Jeśli idzie o nadzieje związane z 22-letnią Aravane Rezai, to nie wzięły się one z fal Sekwany. Niewysoka, za to obdarzona morderczym uderzeniem tenisistka z St. Etienne pod koniec ubiegłego roku osiągnęła miejsce nr 15 w rankingu WTA. Przede wszystkim jednak wygrała ważny turniej w Madrycie, gdzie pokonała Justine Henin, Jelenę Janković i w finale Venus Williams. Na trawie wygrała też z Karoliną Woźniacką.
Z Australian Open Aravane pożegnała się jednak w zagadkowych okolicznościach. Szybko przegrała singla, z debla zrezygnowała i po cichu opuściła miasto. Jej sąsiadka z hotelowego pokoju Virginie Razzano powtarzała, że koleżanka ma poważne kłopoty. Rezai zrezygnowała z reprezentacji Francji i meczu Pucharu Federacji przeciwko Rosji, wysłała też komunikat, że nie zagra w kilku turniejach, m.in. w Paryżu. Oliwy do ognia dolał komunikat WTA Tour. Informował, że ktoś z rodziny tenisistki dostał karę zakazu obecności na turniejach. Jako przyczynę podano „poważne naruszenie względów bezpieczeństwa”.
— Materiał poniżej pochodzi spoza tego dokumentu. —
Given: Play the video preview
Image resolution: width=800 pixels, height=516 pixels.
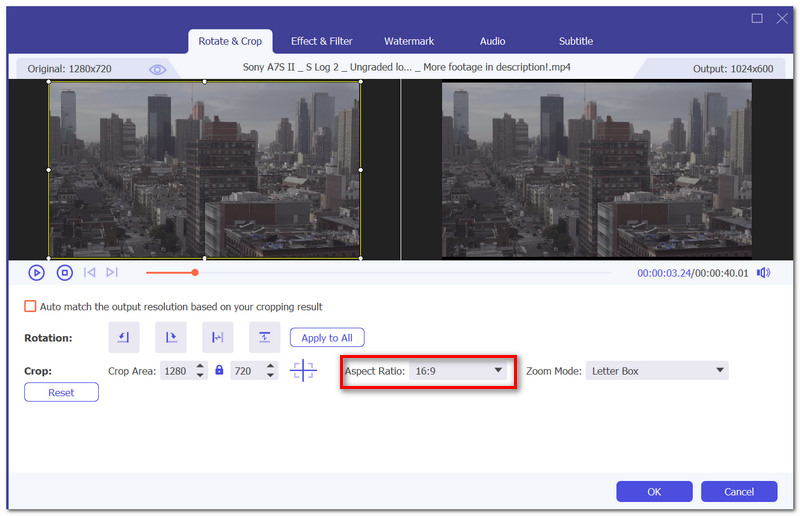Looking at the screenshot, I should click(x=36, y=273).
Jeśli wierzyć prasie bulwarowej, kolejny raz dał o sobie znać ognisty temperament irańskich emigrantów, którzy osiedlili się we Francji. Tym razem w roli głównej wystąpił ponoć tata Arsalan, z zawodu mechanik samochodowy.
Nie spodobał mu się chłopak tenisistki, więc po krótkiej wymianie zdań doszło do bicia córki po twarzy. Znaleźli się świadkowie tego zdarzenia, była też interwencja australijskich służb porządkowych. Sytuację pogorszyło to, że podobne incydenty prowokowali w przeszłości albo ojciec, albo brat tenisistki, występujący w roli coachów.
Kiedy się patrzy na historię światowego tenisa, łatwo dostrzec, jak wielkie bywa poświęcenie rodziców gotowych sprzedać ostatnią koszulę, by dziecko mogło osiągnąć wyśniony cel.